Water and sanitation, Energy, Health, Agriculture, Biodiversity: these are the five key areas where concrete results can and must be obtained at this August's World Summit on Sustainable Development, according to United Nations Secretary-General Kofi Annan.

These five areas could be remembered by a simple acronym ? WEHAB ? Mr.
Annan said today as he launched a new campaign to raise awareness for the Summit.  "You might think of it like this: we inhabit the earth.  And we
must rehabilitate our one and only planet."  The Secretary-General added
that he hoped this acronym would become "something of a mantra" between now and the opening of the Summit in Johannesburg on 26 August.

By concentrating on these five areas, Mr. Annan said, in a speech at the
American Museum of Natural History, the Summit could produce an ambitious but achievable programme of practical steps to improve the lives of all human beings while protecting the global environment.

• [Entries supplied]:
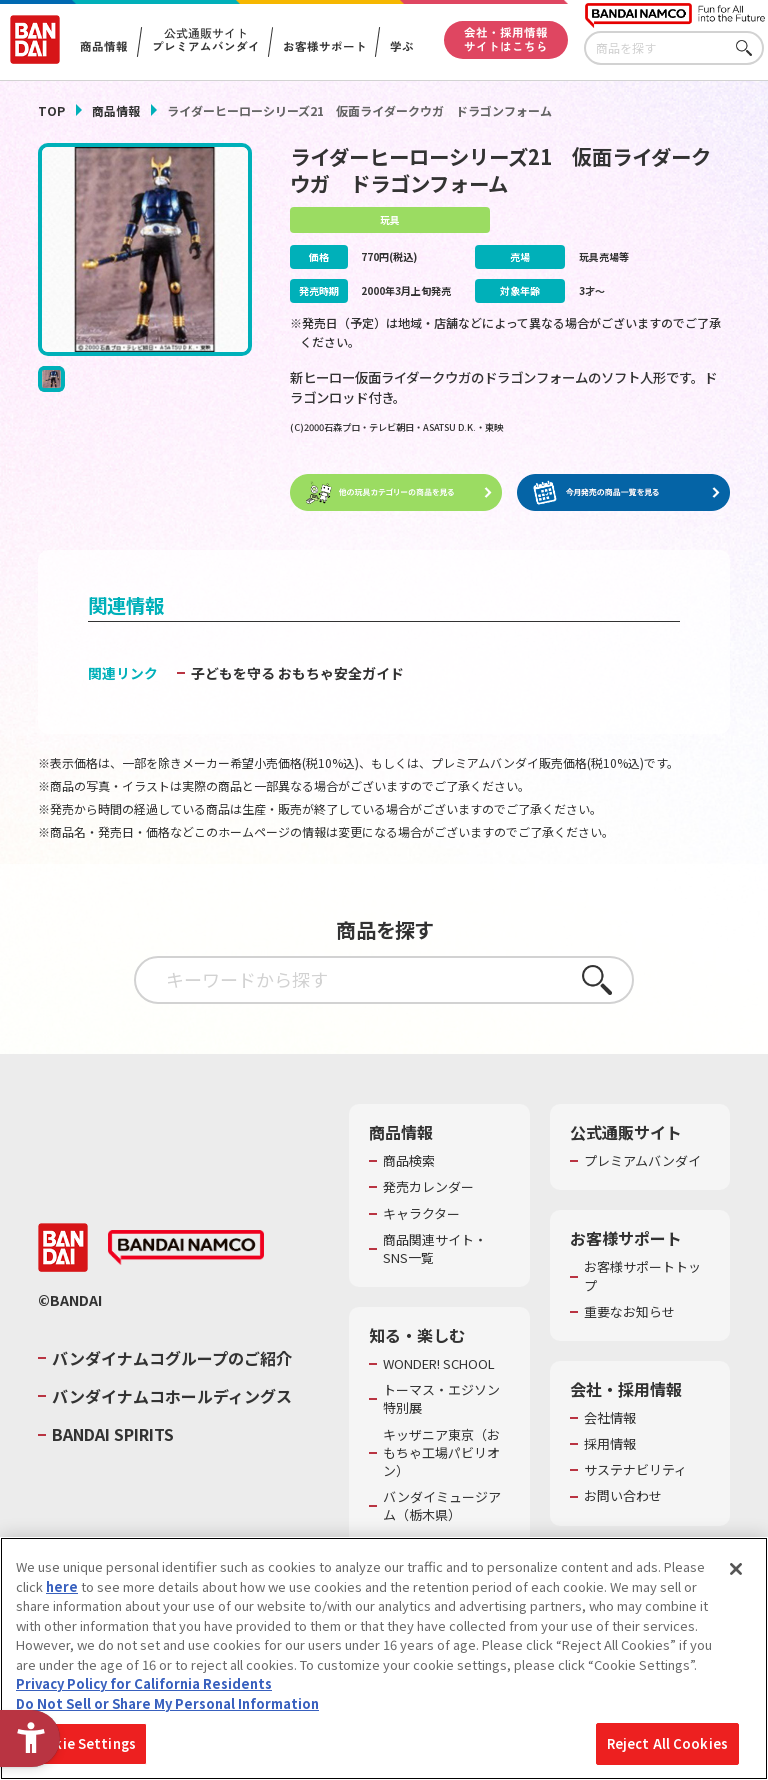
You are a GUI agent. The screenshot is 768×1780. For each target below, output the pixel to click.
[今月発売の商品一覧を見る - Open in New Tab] (623, 493)
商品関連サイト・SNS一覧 (435, 1249)
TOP (51, 110)
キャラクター (421, 1214)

• [Exercise set]:
a – Summarize the UN Summit announcement in two sentences.
b – Reproduce the listing under Block 1 line for line, leaving out the picture.

• [Solved problems]:
a – UN Secretary-General Kofi Annan named water and sanitation, energy, health, agriculture and biodiversity as the five key areas where concrete results must be obtained at the World Summit on Sustainable Development, and he offered the acronym WEHAB as he launched a campaign to raise awareness for the Summit. He said that by concentrating on these areas, the Summit, which opens in Johannesburg on 26 August, could produce an ambitious but achievable program of practical steps to improve all human lives while protecting the global environment.

b –
You are a GUI agent. The screenshot is 768×1780. For each target below, output the pixel to click.
[今月発売の商品一覧を見る - Open in New Tab] (623, 493)
商品関連サイト・SNS一覧 (435, 1249)
TOP (51, 110)
キャラクター (421, 1214)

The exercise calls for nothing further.